Yûnus Allah’ın verdiğini kuldan esirgememek gerektiğini söyler. Çünkü her şey aslına dönecektir. Benim dediğim her şey aslında yoktur ve dolayısıyla vakit gelince ben dediğin naçiz tenin de aslına yani toprağa, yere girecektir.

Yigil yidürgil bî-çâre eksilürse Tanrı'n vire Bir gün tenün yire gire girü kalan nendür senün

(148/8)

Yûnus yeri, yani dünyayı bir dengeler kompozisyonu olarak görür. Bu dengeyi düz döşenen yerler, çivi gibi çakılan dağlar, çadır gibi düzülen dağlar sağlamaktadır(Tatçı, 2005: c.I 315). Nitekim Kur’an-ı Kerim’de de “Yeri, bir yatak yapmadık mı? Dağları da kazıklar gibi yapmadık mı?”(Nebe 78/6-7) veya “ Dağları da Allah sapasağlam çaktı”(Nâzi’ât 79/32), ya da “Biz, göğü kuvvetle bina ettik. Muhakkak ki biz onu genişletmekteyiz.”(Zâriyât 51/47) ayetleriyle bu durum ifade edilmiştir. Yûnus kelâmında âdeta bu âyetlerin meâlini vermiştir.
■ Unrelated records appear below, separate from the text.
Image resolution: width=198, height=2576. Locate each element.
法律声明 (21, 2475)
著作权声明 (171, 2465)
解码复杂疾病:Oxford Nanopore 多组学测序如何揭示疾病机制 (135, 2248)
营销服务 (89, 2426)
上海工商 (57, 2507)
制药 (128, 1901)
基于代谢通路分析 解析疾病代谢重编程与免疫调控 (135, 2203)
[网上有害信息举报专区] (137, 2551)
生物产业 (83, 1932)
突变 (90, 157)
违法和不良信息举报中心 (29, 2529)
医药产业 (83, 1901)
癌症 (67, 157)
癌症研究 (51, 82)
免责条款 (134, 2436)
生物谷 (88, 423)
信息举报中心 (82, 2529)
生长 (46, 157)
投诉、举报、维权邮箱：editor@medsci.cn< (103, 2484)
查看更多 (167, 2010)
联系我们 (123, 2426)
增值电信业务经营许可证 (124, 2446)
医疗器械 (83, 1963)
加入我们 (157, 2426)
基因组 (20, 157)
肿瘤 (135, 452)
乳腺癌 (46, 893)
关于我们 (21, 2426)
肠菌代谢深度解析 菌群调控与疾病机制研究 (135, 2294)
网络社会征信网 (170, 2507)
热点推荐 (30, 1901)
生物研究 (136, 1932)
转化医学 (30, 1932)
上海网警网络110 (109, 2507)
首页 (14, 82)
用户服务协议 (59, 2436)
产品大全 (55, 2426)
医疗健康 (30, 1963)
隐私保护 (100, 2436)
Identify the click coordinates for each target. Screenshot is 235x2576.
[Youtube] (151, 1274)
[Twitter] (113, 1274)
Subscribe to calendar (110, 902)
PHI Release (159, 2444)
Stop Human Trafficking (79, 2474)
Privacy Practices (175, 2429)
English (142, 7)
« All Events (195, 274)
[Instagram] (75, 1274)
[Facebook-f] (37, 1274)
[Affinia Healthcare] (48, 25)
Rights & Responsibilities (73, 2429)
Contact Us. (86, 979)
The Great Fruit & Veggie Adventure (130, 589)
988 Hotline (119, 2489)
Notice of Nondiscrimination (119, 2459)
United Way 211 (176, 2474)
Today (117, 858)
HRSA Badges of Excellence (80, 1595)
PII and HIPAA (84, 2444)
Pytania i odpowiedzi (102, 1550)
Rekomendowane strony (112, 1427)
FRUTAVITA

Düz döşedüm bu yirleri çöksü urdum bu tagları Sayvân eyledüm gökleri girü tutup duran benem

(193/4)

Yer ve gök bahsinde gök, cem’; yer fark âlemidir. Yûnus gibi ârifler farktan cem’e, cem’den farka gelerek her an huzur(bilinç) ve gaybet(Kendini kaybetme) halinde olmaya çalışırlar. Tek hâl üzere kalmak hakiki irfân değildir, bu nâkıslıktır. Yûnus ârifin kendini âşikâr etmemesi gerektiğini, yerde halkın içinde Hak ile sanki halk ile birlikteymiş gibi yaşamasını söyler.(Tatçı, 2012: 148)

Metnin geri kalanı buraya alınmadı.